--- Records shown ---

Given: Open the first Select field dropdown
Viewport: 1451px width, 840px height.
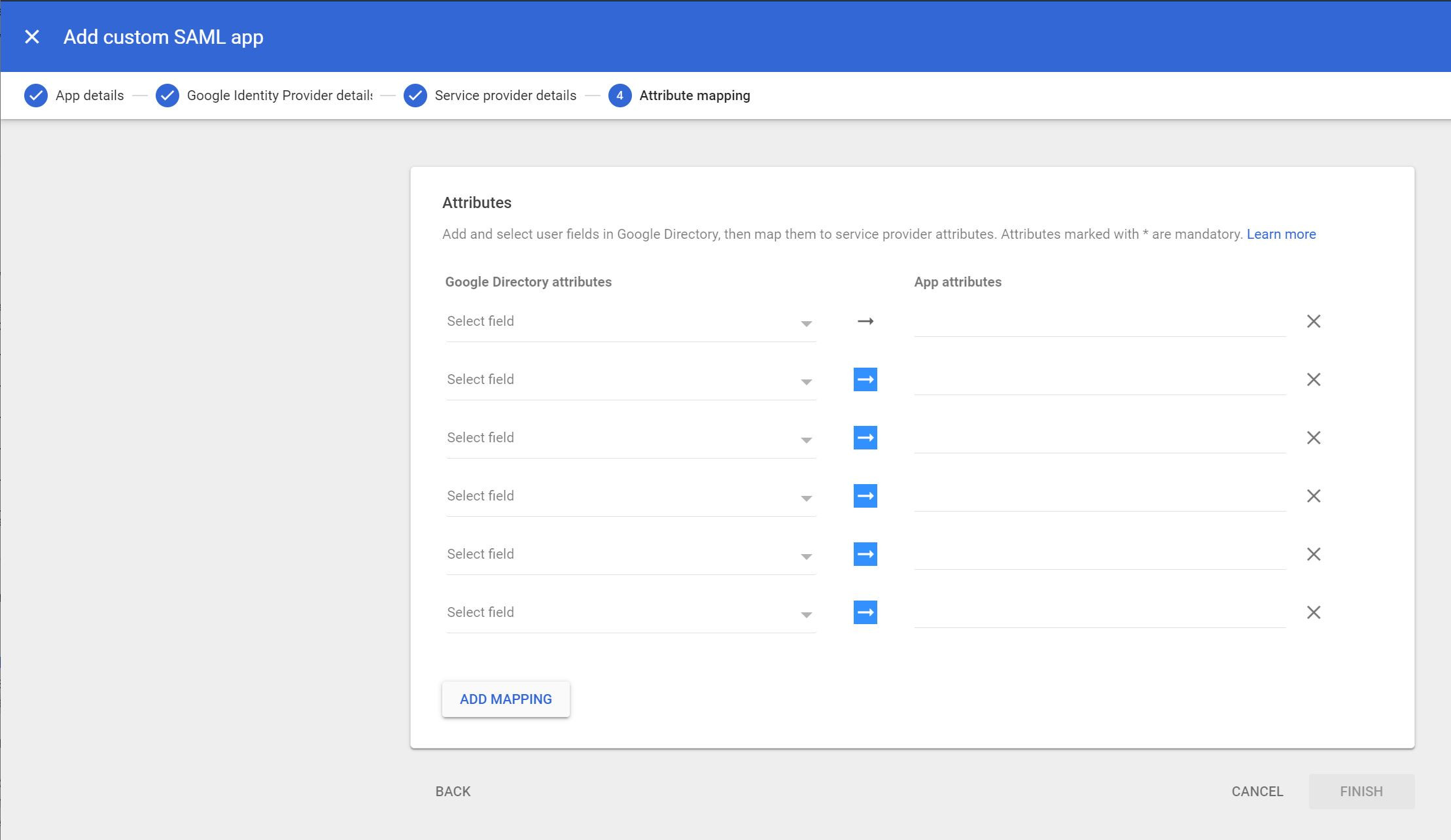Looking at the screenshot, I should tap(630, 322).
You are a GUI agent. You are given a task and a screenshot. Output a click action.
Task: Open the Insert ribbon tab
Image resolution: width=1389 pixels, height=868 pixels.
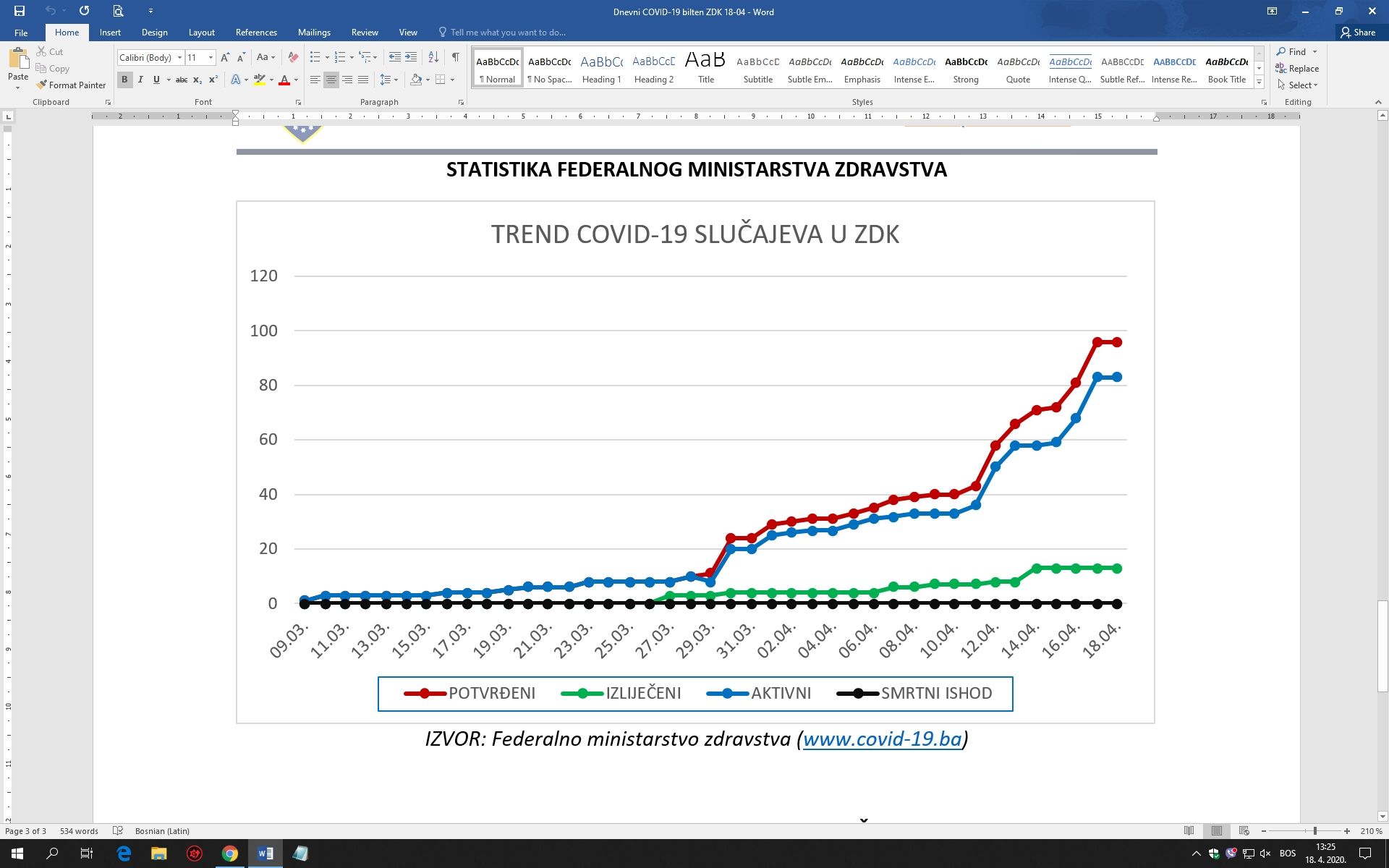[x=110, y=33]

---

# [Task]
Repeat every entry above word for word, and include no pictures.

# [Solution]
Given: Open the first Select field dropdown
Viewport: 1451px width, 840px height.
Looking at the screenshot, I should tap(630, 322).
You are a GUI agent. You are given a task and a screenshot. Output a click action.
Task: Open the Insert ribbon tab
Image resolution: width=1389 pixels, height=868 pixels.
[x=110, y=33]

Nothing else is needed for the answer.